What if the ADE is withdrawn from the treatment? ? Do the animals survive long term? What if the ADE is withdrawn from the treatment?
It is good question. But we cannot measured the effect and survival for ADE withdrawn. Fig.10E shown that adenosine-treated xenograft tissues expressed Zta, EBV lytic protein. Fig. 10C shown that xenograft tumor size are decreased after 7 day of adenosine treatment. Synthetically, we cautiously guess that ADE withdrawn after sufficient EBV lytic reactivation might affect for anti-EBVaGC.
Are the authors claim that Zta is directly targeted by ADOR1 receptor mediated signaling? The molecular underpinning of Zta promoter may also have indirect link? May need to do luciferase assay to prove this?
We did not check interaction between Zta and ADORA1 by directly of indirectly. Several papers showed that EBV lytic phase lead to apoptosis and adenosine induce cancer cell death. So, we guessed that adenosine-dependent ADORA1 expression would enhance apoptosis in EBVaGC.

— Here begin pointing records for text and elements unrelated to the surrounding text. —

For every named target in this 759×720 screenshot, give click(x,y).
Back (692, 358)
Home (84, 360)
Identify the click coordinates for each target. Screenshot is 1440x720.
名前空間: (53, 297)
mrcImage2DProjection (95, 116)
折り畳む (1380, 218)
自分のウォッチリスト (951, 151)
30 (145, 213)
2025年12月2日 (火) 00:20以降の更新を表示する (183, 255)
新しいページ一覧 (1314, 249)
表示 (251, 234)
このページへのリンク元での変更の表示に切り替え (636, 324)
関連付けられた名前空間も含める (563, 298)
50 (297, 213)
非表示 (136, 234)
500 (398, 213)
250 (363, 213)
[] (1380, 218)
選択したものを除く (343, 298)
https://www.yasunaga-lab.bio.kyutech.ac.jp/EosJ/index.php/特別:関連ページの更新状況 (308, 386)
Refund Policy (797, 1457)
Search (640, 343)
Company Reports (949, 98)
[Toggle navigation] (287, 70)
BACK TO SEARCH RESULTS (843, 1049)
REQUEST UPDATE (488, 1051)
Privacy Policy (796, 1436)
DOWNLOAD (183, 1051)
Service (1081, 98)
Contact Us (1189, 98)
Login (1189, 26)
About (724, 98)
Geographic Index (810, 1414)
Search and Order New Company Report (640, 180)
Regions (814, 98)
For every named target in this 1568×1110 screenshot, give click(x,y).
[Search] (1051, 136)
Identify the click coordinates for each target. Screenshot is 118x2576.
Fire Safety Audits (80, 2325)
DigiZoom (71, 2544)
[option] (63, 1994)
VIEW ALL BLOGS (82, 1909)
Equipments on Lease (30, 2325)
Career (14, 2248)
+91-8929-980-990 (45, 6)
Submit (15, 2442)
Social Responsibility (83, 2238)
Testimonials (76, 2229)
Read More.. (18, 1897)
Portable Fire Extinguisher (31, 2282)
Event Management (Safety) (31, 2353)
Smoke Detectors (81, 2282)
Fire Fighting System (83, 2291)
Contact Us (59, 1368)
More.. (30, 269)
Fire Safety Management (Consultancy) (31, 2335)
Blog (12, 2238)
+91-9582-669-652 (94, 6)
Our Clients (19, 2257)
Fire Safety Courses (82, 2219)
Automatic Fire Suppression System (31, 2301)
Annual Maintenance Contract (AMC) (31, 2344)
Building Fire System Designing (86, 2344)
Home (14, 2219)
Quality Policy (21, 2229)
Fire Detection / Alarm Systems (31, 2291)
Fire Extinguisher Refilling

Finally, Adenosine has been shown to induce apoptosis. Did authors looked into this angle of ADE mediated apoptosis: Ref: https://www.ncbi.nlm.nih.gov/pubmed/26494951 https://www.tandfonline.com/doi/abs/10.1080/14737140.2017.1316197?journalCode=iery20
EBV lytic reactivation paralleled activation of apoptosis. Several papers shown that EBV lytic reactivation is closely related with apoptotic cell death. But, all types of stimulant of apoptosis cannot induce EBV lytic reactivation. Therefore, It is important to identify the compounds which have properties for anti-EBV or anti-EBV associated malignancies.
First we checked CD50 concentration from EBVaGC and those of CD50 were used for our experiments. Fig. 2B shown that the CD50 were 375 μM for cordycepin, 820 μM for adenosine, 105 μM for guanosine, and 500 μM for uridine, respectively. All high concentration of compounds induce cell death but only adenosine and cordycepin induce EBV lytic reactivation (Fig. 3A). So, we focus that which compounds in CME have properties for EBV lytic reactivation and anti-EBVaGC. Our study suggested that CME induce EBV lytic reactivation and this effect involved adenosine rather than cordycepin. Therefore, adenosine have potential as a novel compound for anti-EBV or anti-EBVaGC.
Authors end their discussion with a sentence that can be mis- interpreted by general public. This reviewer advise to reformat this sentence.
We are very sorry for our mistake. We checked sentence and revised.